Please return a word-for-word excerpt from the text on Art Deco jewelry: begin at "As evidenced by" and stop after "Art Deco jewelry.".

• Extract
==============================

As evidenced by the three thematic
exhibitions, Mau-boussin had a great love of fine gems and paid homage to
them. This is important to keep in mind when discussing fine Art Deco jewelry.
It is the first great era for gems. In past centuries, fine jewels were made
in yellow gold or silver, the mountings playing a prominent role in relationship
to the stones; most of these jewels were rather heavy and stiff, with much
metal showing. The Art Nouveau period (circa 1890 – 1915) was devoted
to the naturalistic approach, using “poor” materials such as horn,
glass, silver, and common gem materials, and while there were beautifully
crafted jewels, the whole movement was devoted to
moving away from intrinsically valuable pieces, and into the ethereal, feminine
world of mystery; even the gold pieces were purposely set with common stones
or other intrinsically poor materials.
Just the opposite is true of the Art Deco period, where mundane, everyday
items are laden with luxurious materials, such as gem-encrusted and lavish
powder compacts,

While the artisans of the Art Nouveau style make practically no use of this
precious metal, the use of platinum revolutionized the world of the Art Deco
jeweler, and hence, made it possible to create je-wels that had never been
seen before. For the first time, the “metal” fades into the background,
allowing the gems themselves to form the designs, with no visible support.
Very little platinum was necessary to hold even large stones! Art is created
by painting with the pure color of the stones – diamonds and onyx, diamonds
and emeralds, and such, creating chiaroscuro, the play of light and dark;
it is design for design’s sake. Fine gems are cut in new ways to enhance
the design of the jewel, to fit the pieces of the puzzle; there is the invention
of the baguette (circa 1911), the triangular, the half-moon, and the trapezoid-cuts,
just to mention a few. Jewelers were working in all of the precious metals
and utilizing the finest of gems (some of the finest mining deposits were
discovered just prior to this period, such as the sapphires from Kashmir).
Travels to India and the Far East, as I mentioned above, were an important
factor in the creativity of the period. It is the great epoch of the Master
Jeweler, utilizing all the artisans of the trade – the diamond cutters,
the lapidaries, the enamelers, the renderers, the carvers, the gold- and platinum
smiths, and so on, as exemplified in the “new” shop of Georges
Mauboussin! Georges Mauboussin was also highly respected amongst his peers
and earned quite a reputation as a gemstone connoisseur, and for knowing how
to find and market them!

==============================

• Dataset rows
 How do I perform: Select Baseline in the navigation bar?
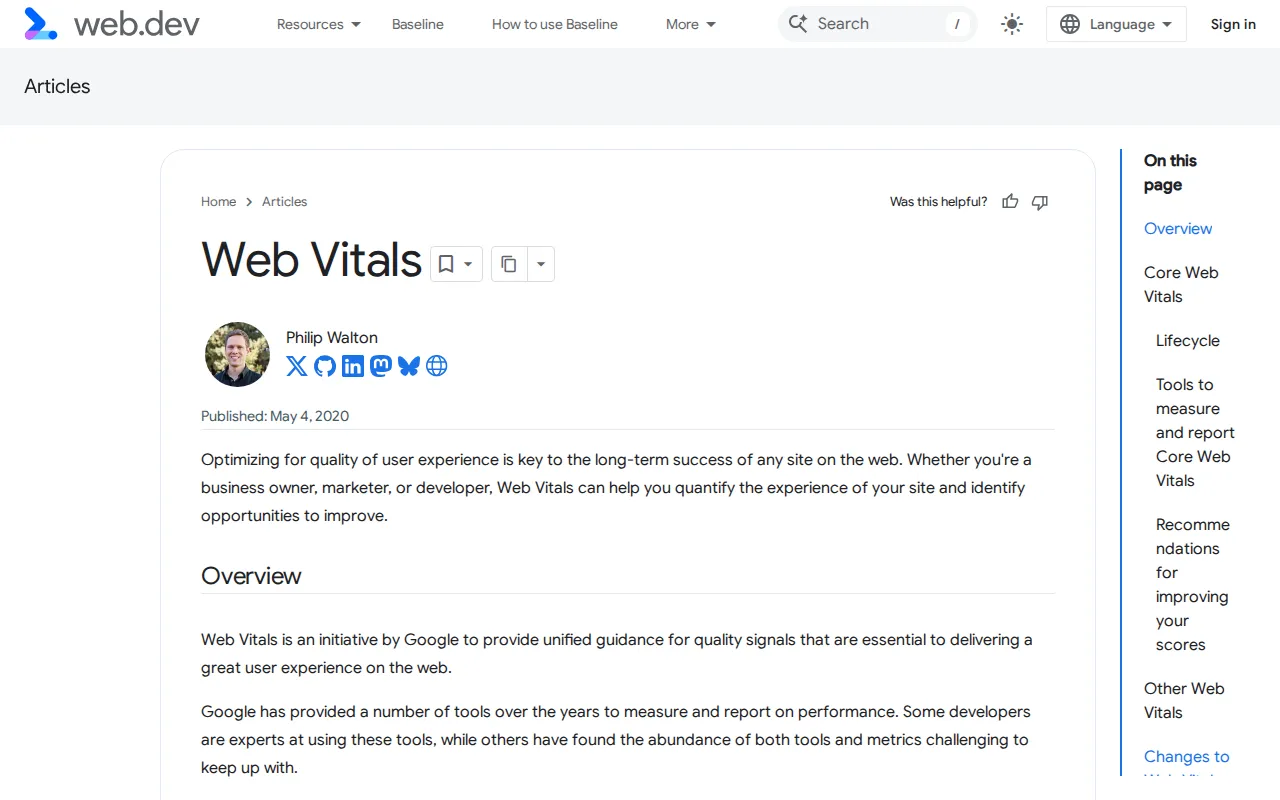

==============================

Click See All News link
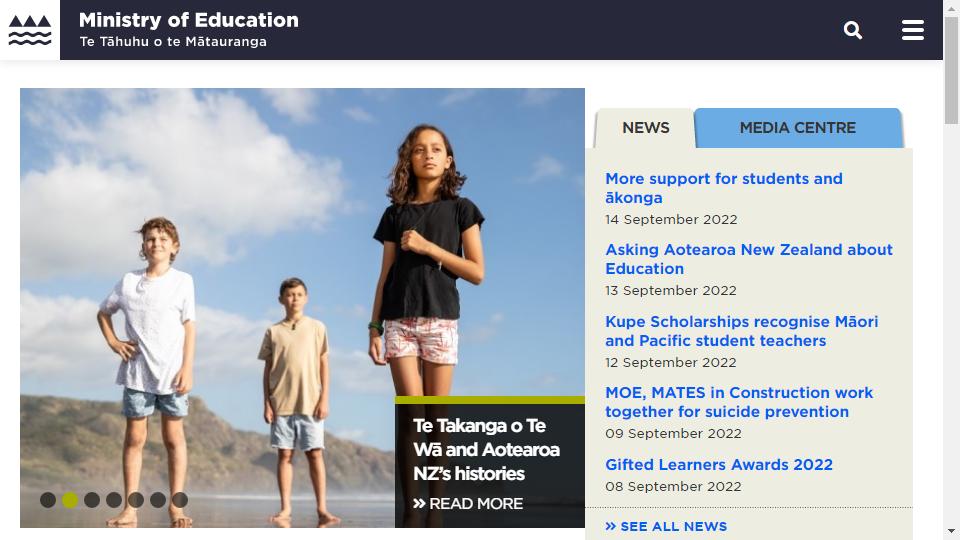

==============================

• Solution for this exercise
As evidenced by the three thematic
exhibitions, Mau-boussin had a great love of fine gems and paid homage to
them. This is important to keep in mind when discussing fine Art Deco jewelry.